Maintenant voyons voir ce que mes deniers à moi ont à raconter sur le sujet.

Juste pour le fun.



4 commentaires:

  1. Je dois avouer que je me sens tout petit face á ces scientifiques ...
    Ils sont capables d'evaluer le "Heat content" des oceans il y a 1500 ans (valeur en Zeta Joule !). Apparemment sans aucune incertitude autre que l'epaisseur du trait(les courbes sont données sans barre / domaine d'incertitude) . Et ils sont , á meme , d'evaluer les évolutions dynamique de cette quantité de chaleur qui varie dans une fourchette de seulement +/- 30% sur 2000 ans ... De la science avec un grand S .
    Chapeau bas
    BenHague

    RépondreSupprimer
    Réponses
    1. « Ils sont capables d'evaluer le "Heat content" des oceans il y a 1500 ans »

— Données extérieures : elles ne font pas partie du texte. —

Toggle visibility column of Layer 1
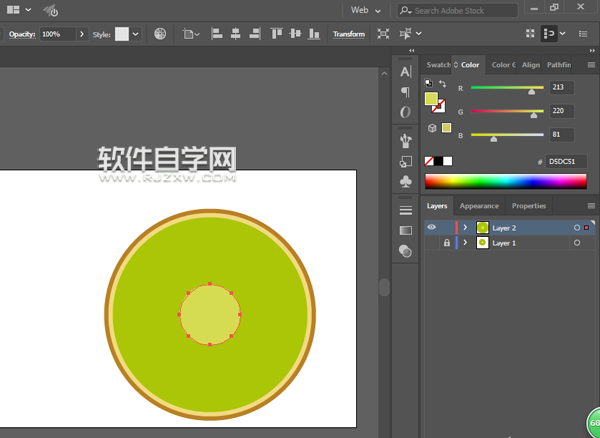 tap(432, 243)
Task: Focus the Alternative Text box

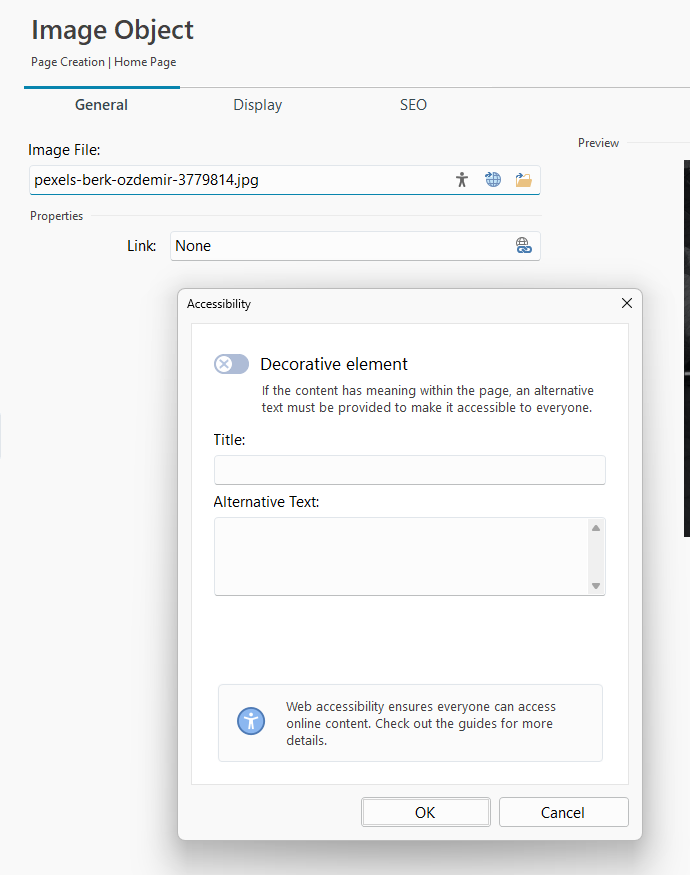Action: (400, 556)
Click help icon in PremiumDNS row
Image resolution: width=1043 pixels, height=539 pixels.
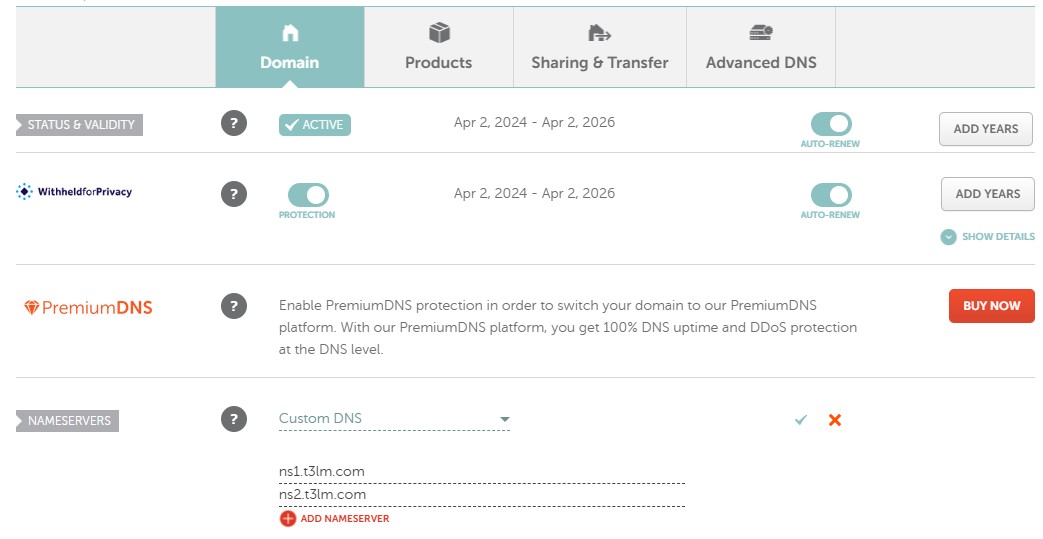pos(233,306)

      Ce n'est pas parce que vous ne comprenez pas comment ils en arrivent à leurs conclusions que celles-ci sont invalidées.

      Supprimer
  2. C'est étonnant car sur les courbes de surface que vous présentez , on ne voit pas l'optimum Romain .
    https://fr.wikipedia.org/wiki/Optimum_climatique_romain
    Avez vous une explication ?
    Et si le pic de OHC á 400 CE etait en fait l'optimum climatique Romain ( qui s'étendrait de -250 BC á 400 AD ? Est ce possible ?

    BenHague

    RépondreSupprimer
    Réponses
    1. Désolé de répondre tardivement.

      La courbe se surface que je présente concerne les températures globales, alors que selon le lien que vous donnez l'optimum climatique romain « est une courte période de climat inhabituellement chaud en Europe et dans l'Atlantique nord » ; par ailleurs, si l'on regarde attentivement la courbe on peut remarquer un pic en l'an 300 (approx) suivi d'un creux, correspondant peu ou prou à la fin de la période de l'optimum romain.

      Pour l'OHC je n'en sais rien mais c'est possible.